### [Data records]
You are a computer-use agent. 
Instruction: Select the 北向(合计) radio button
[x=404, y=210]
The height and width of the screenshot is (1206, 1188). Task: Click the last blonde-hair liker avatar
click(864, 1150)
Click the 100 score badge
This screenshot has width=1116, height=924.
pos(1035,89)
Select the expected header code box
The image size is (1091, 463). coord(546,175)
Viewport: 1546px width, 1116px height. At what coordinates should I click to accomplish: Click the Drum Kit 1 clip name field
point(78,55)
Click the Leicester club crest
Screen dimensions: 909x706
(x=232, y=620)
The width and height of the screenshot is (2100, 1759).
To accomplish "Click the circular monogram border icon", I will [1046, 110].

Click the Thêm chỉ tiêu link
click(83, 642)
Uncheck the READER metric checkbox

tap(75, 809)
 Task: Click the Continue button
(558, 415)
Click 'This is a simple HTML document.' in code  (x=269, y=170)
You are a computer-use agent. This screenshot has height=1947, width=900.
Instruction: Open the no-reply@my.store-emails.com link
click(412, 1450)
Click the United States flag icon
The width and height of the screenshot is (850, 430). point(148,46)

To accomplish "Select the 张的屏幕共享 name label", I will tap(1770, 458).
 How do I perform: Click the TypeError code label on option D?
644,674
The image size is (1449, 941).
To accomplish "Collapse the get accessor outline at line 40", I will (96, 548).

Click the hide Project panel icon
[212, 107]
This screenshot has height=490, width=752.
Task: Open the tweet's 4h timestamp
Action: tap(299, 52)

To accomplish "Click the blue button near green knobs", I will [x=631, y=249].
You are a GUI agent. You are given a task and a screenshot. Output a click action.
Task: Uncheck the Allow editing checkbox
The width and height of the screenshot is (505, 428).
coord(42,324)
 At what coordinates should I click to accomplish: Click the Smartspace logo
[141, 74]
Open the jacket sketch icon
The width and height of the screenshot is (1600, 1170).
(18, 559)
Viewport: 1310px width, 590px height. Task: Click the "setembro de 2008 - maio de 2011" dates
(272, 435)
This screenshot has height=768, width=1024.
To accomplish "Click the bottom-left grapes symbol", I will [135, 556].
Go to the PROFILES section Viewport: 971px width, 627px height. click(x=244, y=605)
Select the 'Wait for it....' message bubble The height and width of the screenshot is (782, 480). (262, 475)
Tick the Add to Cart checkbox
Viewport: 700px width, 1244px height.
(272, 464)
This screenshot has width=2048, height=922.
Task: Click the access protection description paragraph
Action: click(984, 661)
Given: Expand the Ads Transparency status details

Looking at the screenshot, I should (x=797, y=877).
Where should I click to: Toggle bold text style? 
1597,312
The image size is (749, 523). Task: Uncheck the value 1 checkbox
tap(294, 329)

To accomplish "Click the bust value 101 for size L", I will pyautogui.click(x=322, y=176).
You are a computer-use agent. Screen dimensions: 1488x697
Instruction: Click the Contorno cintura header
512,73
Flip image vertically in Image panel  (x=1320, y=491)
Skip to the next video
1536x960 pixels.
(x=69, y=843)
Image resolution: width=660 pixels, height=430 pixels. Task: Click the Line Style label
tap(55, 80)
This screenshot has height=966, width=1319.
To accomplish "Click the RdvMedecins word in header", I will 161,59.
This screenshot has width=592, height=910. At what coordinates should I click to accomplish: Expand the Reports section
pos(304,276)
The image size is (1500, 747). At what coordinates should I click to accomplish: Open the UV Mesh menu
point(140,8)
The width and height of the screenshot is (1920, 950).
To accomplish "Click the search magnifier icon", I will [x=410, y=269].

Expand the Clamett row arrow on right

### [Your task]
Find how many lines in the material above hold the word "agent", then reply with only that figure.

### [Answer to the problem]
4